### Problem description
Every line of the records that holds the word "give" should be copied out.

### Exercise data

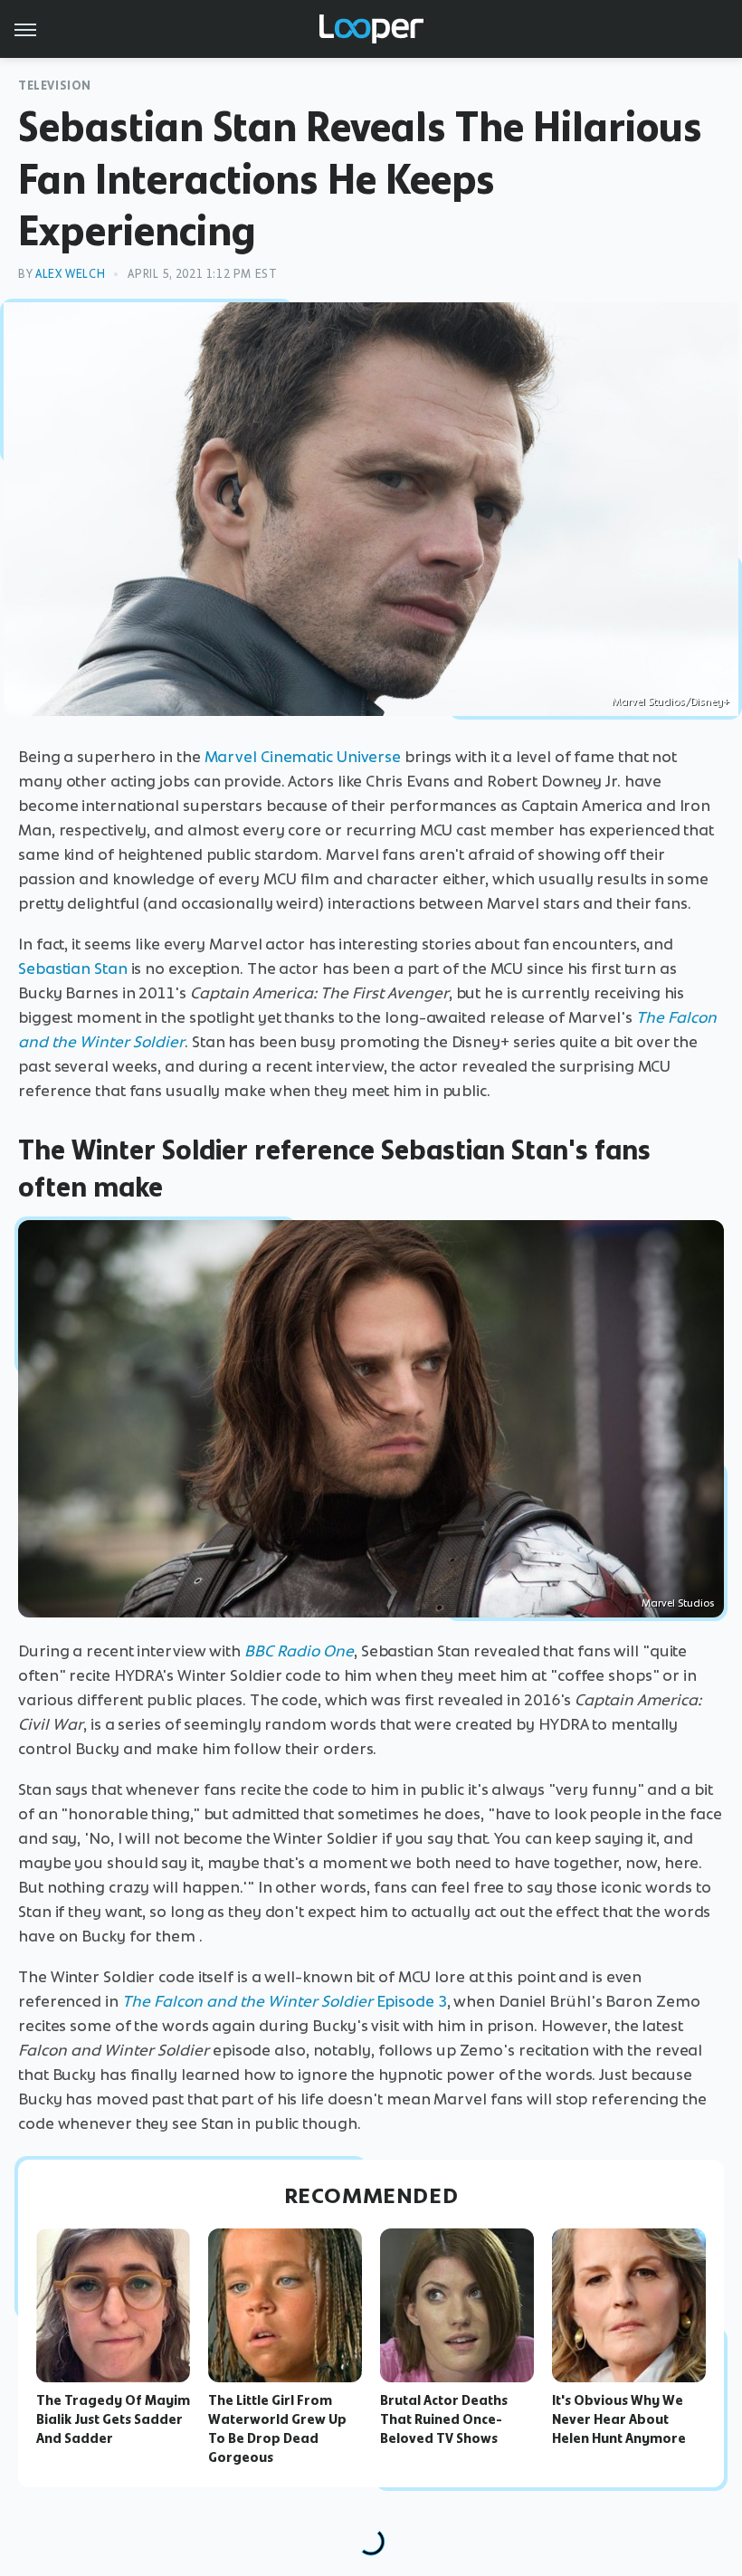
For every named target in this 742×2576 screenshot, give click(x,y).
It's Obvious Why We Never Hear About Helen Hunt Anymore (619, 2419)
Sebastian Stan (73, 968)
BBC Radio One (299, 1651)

==

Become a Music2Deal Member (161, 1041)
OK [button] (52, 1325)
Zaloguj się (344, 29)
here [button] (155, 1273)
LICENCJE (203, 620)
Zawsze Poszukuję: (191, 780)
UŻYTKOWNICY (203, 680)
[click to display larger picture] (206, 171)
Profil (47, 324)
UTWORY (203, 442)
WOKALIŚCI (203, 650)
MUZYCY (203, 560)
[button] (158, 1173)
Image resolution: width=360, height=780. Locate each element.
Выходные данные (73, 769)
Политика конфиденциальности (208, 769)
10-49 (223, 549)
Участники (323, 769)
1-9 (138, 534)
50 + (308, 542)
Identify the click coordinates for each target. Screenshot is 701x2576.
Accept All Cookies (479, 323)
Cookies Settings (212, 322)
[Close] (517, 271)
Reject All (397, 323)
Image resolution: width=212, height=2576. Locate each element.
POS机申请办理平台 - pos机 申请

...

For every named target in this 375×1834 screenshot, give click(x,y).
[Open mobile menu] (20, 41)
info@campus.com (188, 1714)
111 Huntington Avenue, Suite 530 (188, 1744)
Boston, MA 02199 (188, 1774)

### Reply to the exercise
For every named target in this 742×2576 screenshot, give click(x,y).
For every named target in this 375×1834 screenshot, give click(x,y).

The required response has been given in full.